The re-empowered laptop them rebooted into an screen reporting a CMOS checksum error that I could fix by resetting it to its defaults, I did, and the laptop has not complained further. That HP diagnostics app now reports the the battery state as “passed,” which is nice–and when I set the laptop to run a battery-life test in which it would stream NASA TV via YouTube, it ran a full five hours and 40 minutes.

I’ll take that–at least as far as Lisbon next week and Las Vegas in January, but maybe even for a few more months after.

A mediocre experience with Apple’s Migration Assistant

This post is coming to you from a Mac manufactured in this decade, but it took far more fiddling with software and cables and more swearing at them than I ever expected to make that possible.
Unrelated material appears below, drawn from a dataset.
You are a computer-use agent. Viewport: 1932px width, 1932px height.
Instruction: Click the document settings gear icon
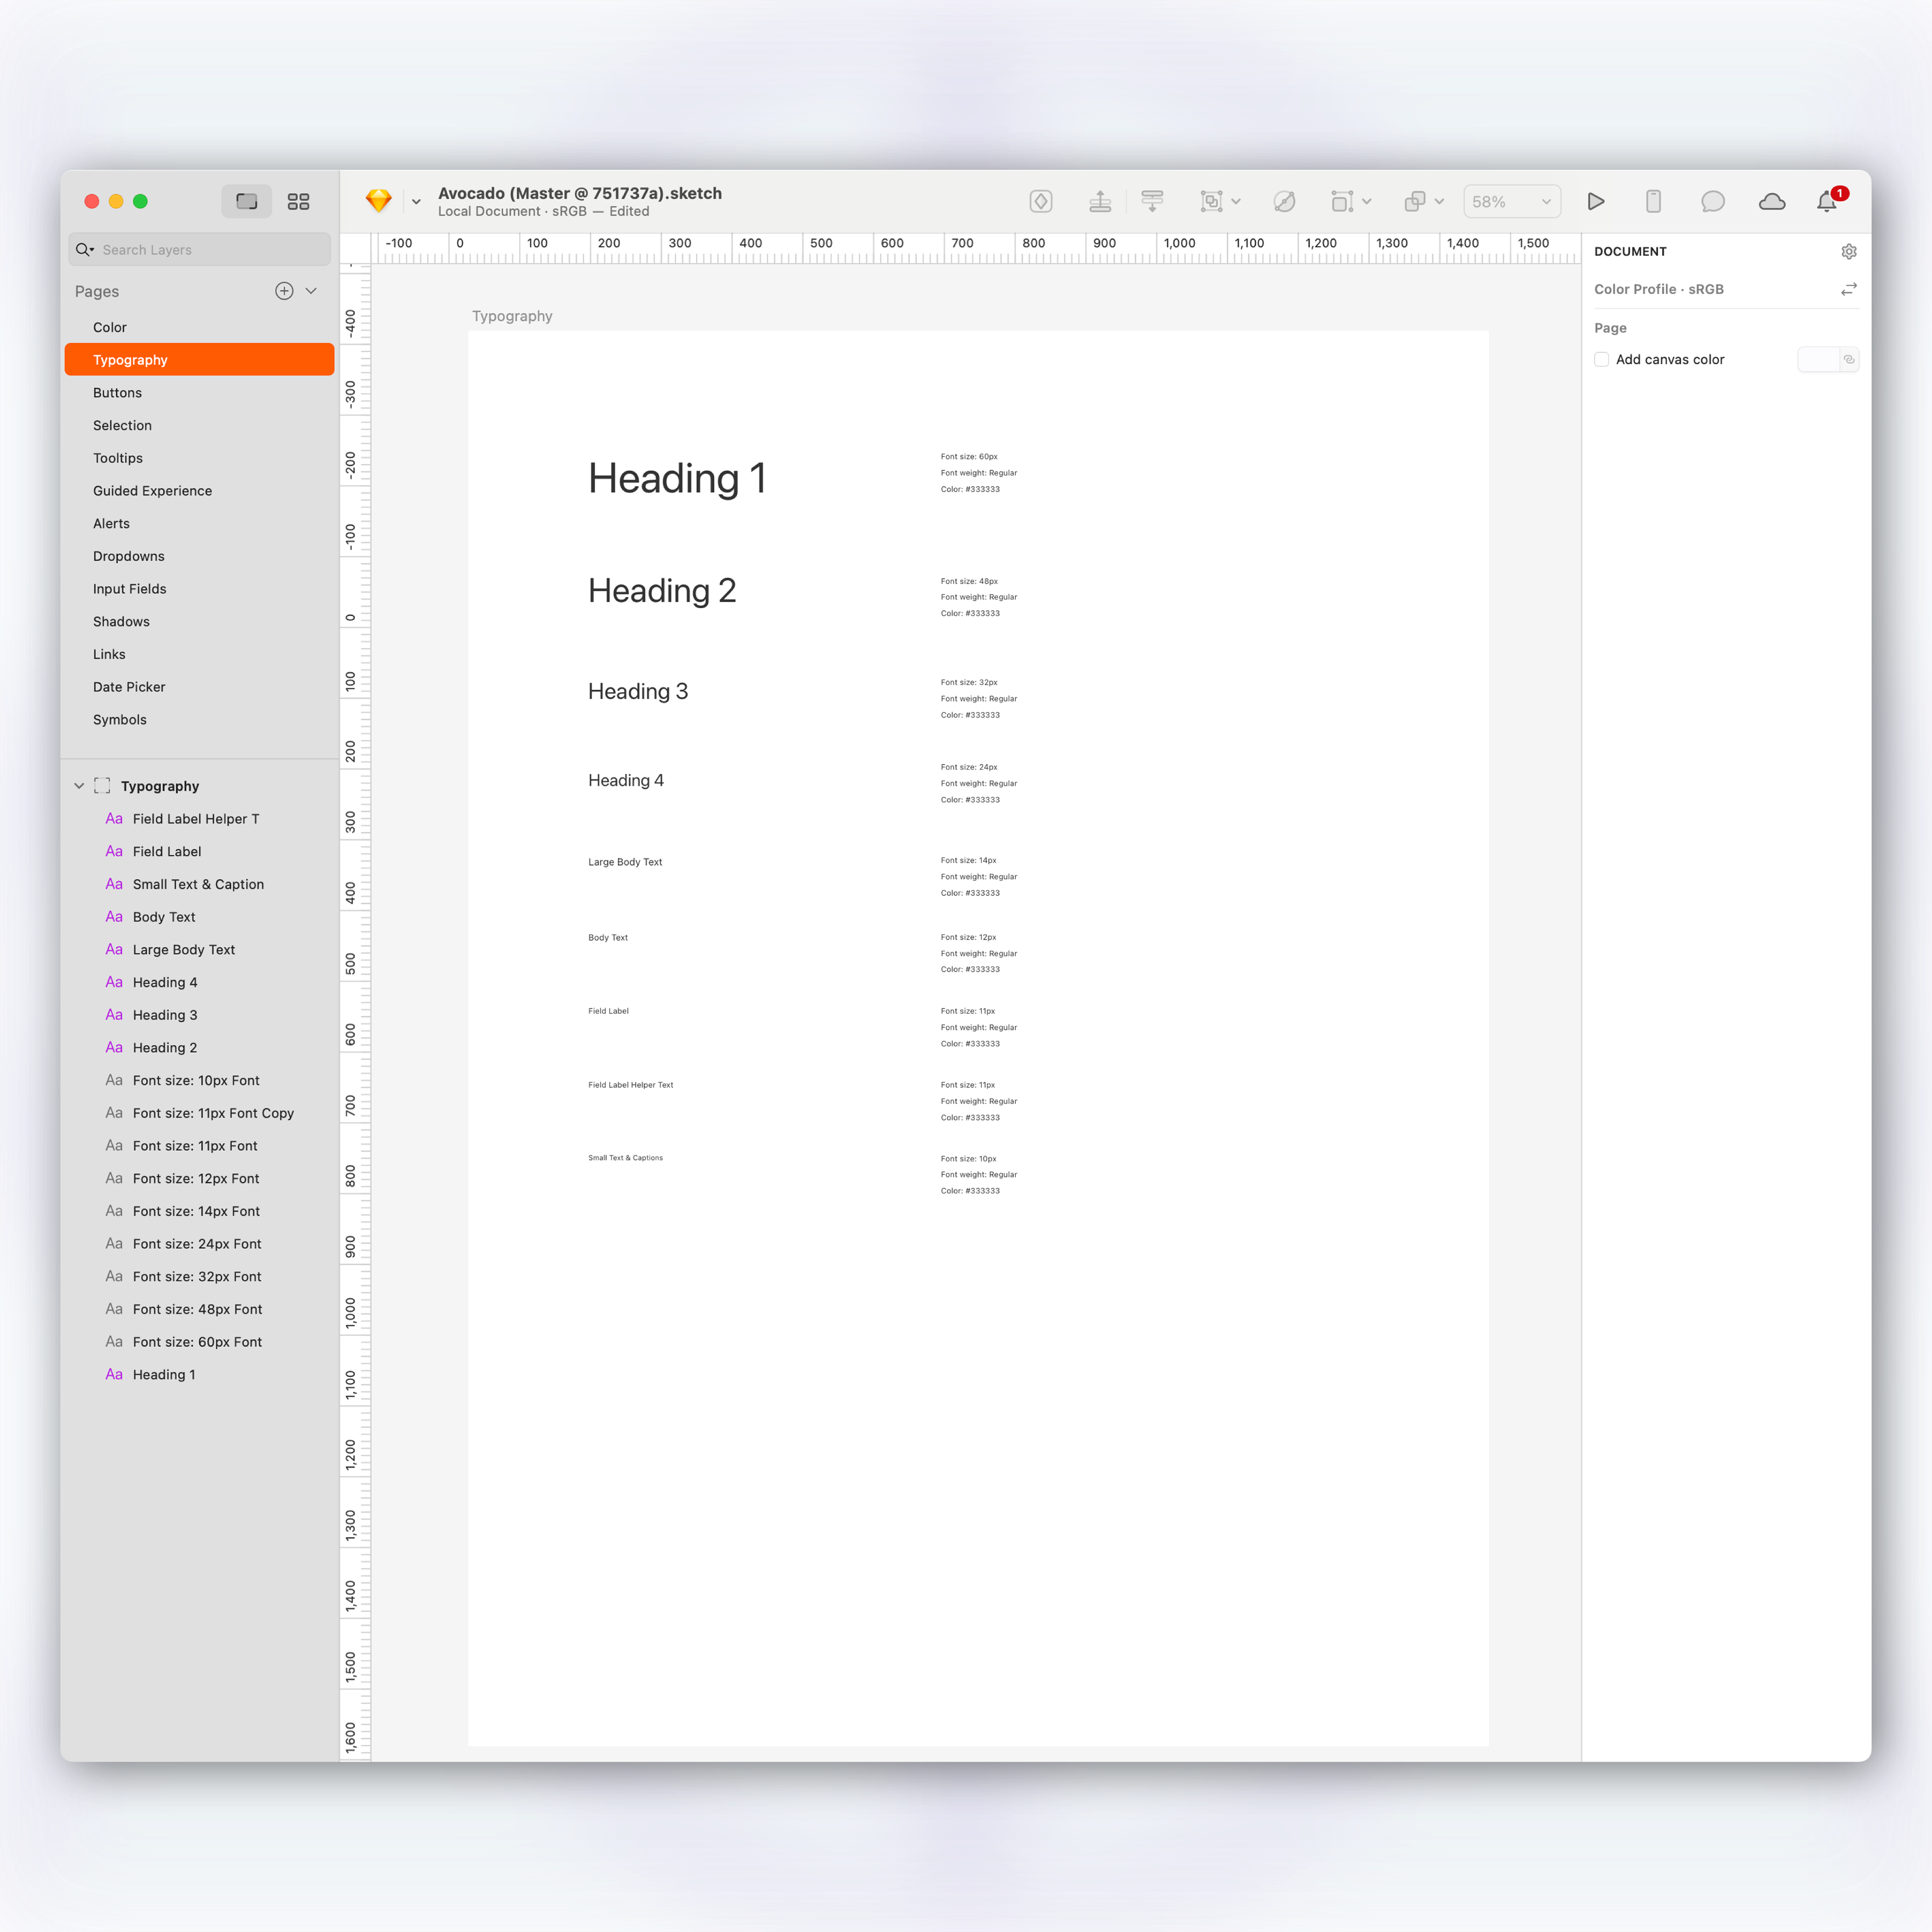(x=1848, y=252)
The fault here was Apple’s Migration Assistant, a tool to move your apps, files and settings from one Mac to another that I’d found so faultless in the past that in 2010 I touted it to Washington Post readers as “fantastically helpful.” I expected the same seamless experience this time, but after connecting my old iMac to my new M1 Mac mini via Ethernet (weirdly enough, Apple’s instructions only mentioned WiFi), launching Migration Assistant on each computer, having it add up all of the hundreds of gigabytes of data to be moved, and beginning that process… that progress stopped after about three hours without explanation.

After further fruitless trial and error, I settled on plan B in Migration Assistant: Transferring my data from a Time Machine backup. After a strange wait for it to see the backup volume, Migration Assistant informed me that it was “Starting up…”

Two hours later, it was still “Starting up…”

Nine hours later: still “Starting up…”

(Memo to Apple: This is one fantastically uncommunicative app here. Can’t you hire some underemployed English majors to write more informative status messages for it?)

Then I remembered that Migration Assistant can also restore from a disk image. And that I could create a new clone of the old iMac’s SSD using the same tool I’d downloaded three years ago when I transplanted the SSD into that aging computer.

I launched Shirt Pocket’s SuperDuper for the first time since 2018, had it create a new disk image in a partition on my backup drive, and then plugged that drive into the new Mac mini. I set Migration Assistant to transfer from that, it once again added up all of the files to be moved. And this time, it not only started the job but finished it, rewarding me with a “Migration Complete” message the next morning.